Note. OR= odds ratio, CI= confidence interval, CAS= Compensatory Activities Score; DSST= Digit Symbol Substitution Test, MSPSS= Multidimensional Scale of Perceived Social Support; PHQ= Patient Health Questionnaire; SCHFI= Self-Care of Heart Failure Index; TICS= Telephone Interview for Cognitive Status; TMTA= Trail Making Test – A; TMTB= Trail Making Test – B.

a

Out of 63 Black participants with Medication Event Monitoring System data.

b

The estimates are the same for these two variables because they correspond to same set of participants.

c

Although the estimates are the same for these two variables, they correspond to different sets of participants.

d

Although the estimates are the same for these two variables, they correspond to different sets of participants.

Of the 15 risk factors of Table 3, 10 could be analyzed as continuous or ordinal predictors (not counting living alone) as well as risk-factor categories and had no missing values, so these 10 risk-factor models could be compared to models linear in the associated predictors, to assess the impact of categorizing these variables. For all 10 of these predictors, the categorized risk-factor model generated the better LCV score than the associated linear-predictor model. Moreover, for five of these predictors (blood urea nitrogen, creatinine, serum sodium, PHQ total score, and DSST score), the linear-predictor model generated a substantially lower percent decrease in the LCV score. This finding indicated that adaptively categorizing these variables into two-level risk factors provided substantially better predictions of poor adherence than that obtained with standard linear-predictor modeling.
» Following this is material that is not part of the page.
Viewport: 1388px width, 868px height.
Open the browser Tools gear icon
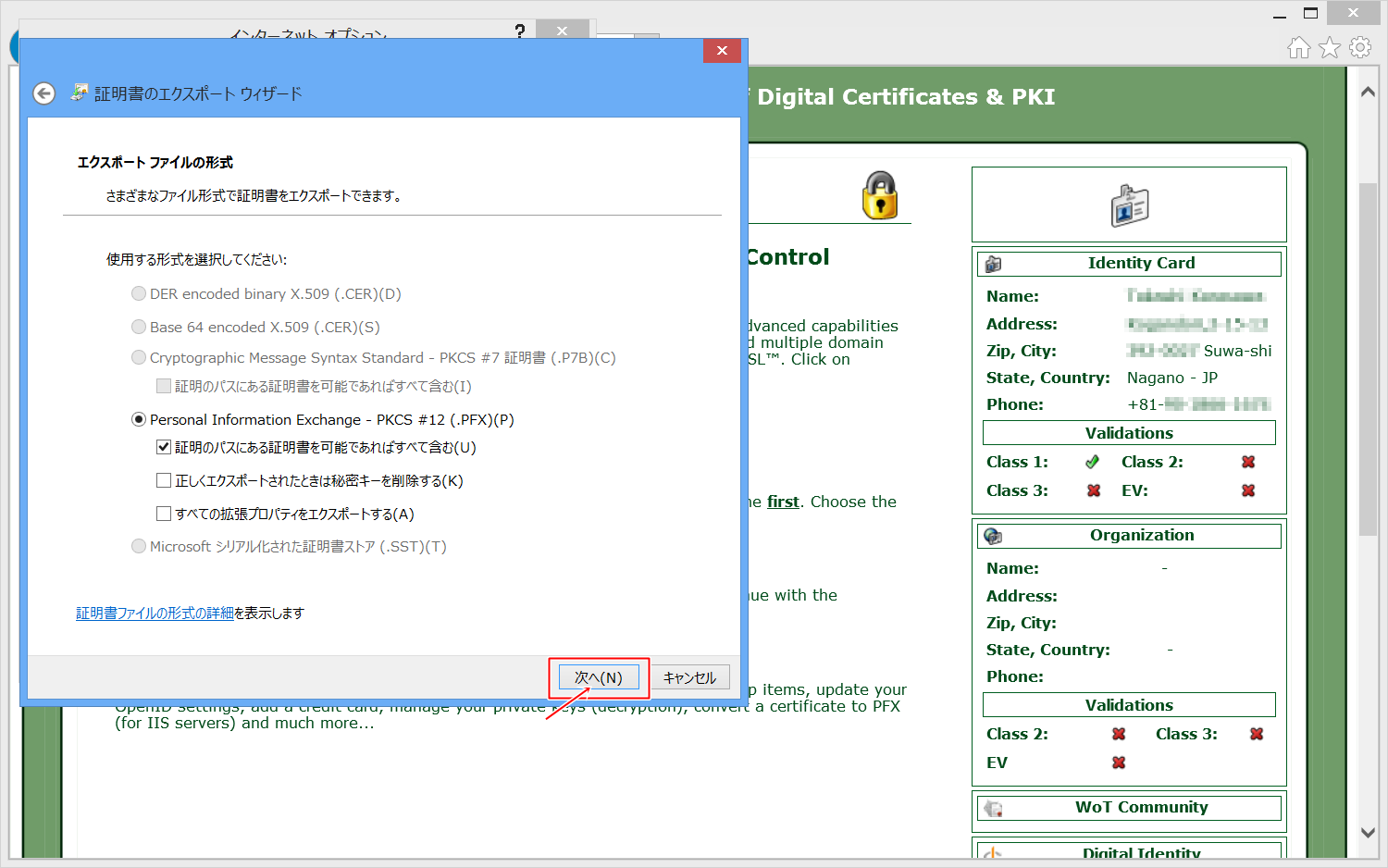point(1360,48)

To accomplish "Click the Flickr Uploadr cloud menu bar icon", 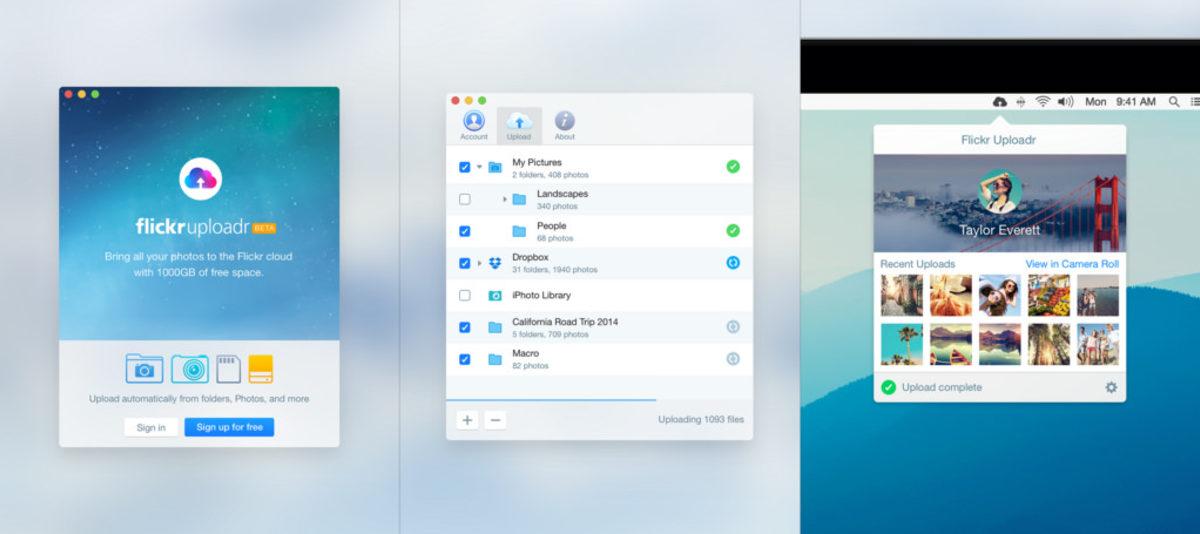I will point(999,102).
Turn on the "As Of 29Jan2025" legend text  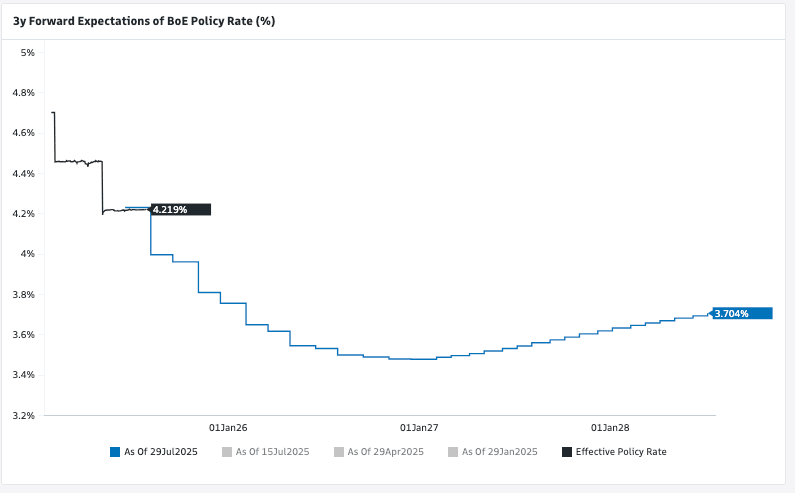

Table 4 contains results for the adaptive multiple risk factors model based on the 16 significant individual risk factors of Table 3. This model included four risk factors jointly predicting poor adherence: more comorbidities, lower serum sodium, higher systolic blood pressure, and fewer methods of compensating for forgetfulness. This model had a LCV score of 0.61437, which was a substantial improvement over the individual risk factor model with the best LCV, with a substantial percent decrease of 10.91%. Consequently, the multiple risk factors model for Black participants provided a substantial improvement over all the individual risk factor models. This model had a c-index (the same as the area under the receiver-operating characteristics [ROC] curve) of 0.86, which is considered excellent discrimination (Hosmer & Lemeshow, 2000). The Nagelkerke R2 was 50.4%.

Table 4.

Multiple Risk Factors Model of Medication Nonadherence in Black Participants with Heart Failure

Variable Type Variable Risk Factor n in Risk Group (%)a OR p 95% CI
Demographic
Social support
Clinical Comorbidities ≥ 6 9 (14.3) 11.9 .009 1.86–76.7
Serum sodium ≤ 139 36 (52.2) 8.2 .023 1.34–50.5
Systolic blood pressure ≥ 135 13 (20.6) 10.8 .008 1.89–62.3
Self-care
Symptom
Cognition CAS score ≤ 7 21 (33.3) 7.21 .025 1.29–4.04

Note. CAS = Compensatory Activities Score; OR = odds ratio; CI = confidence interval.

a

Out of 63 Black participants with Medication Event Monitoring System data.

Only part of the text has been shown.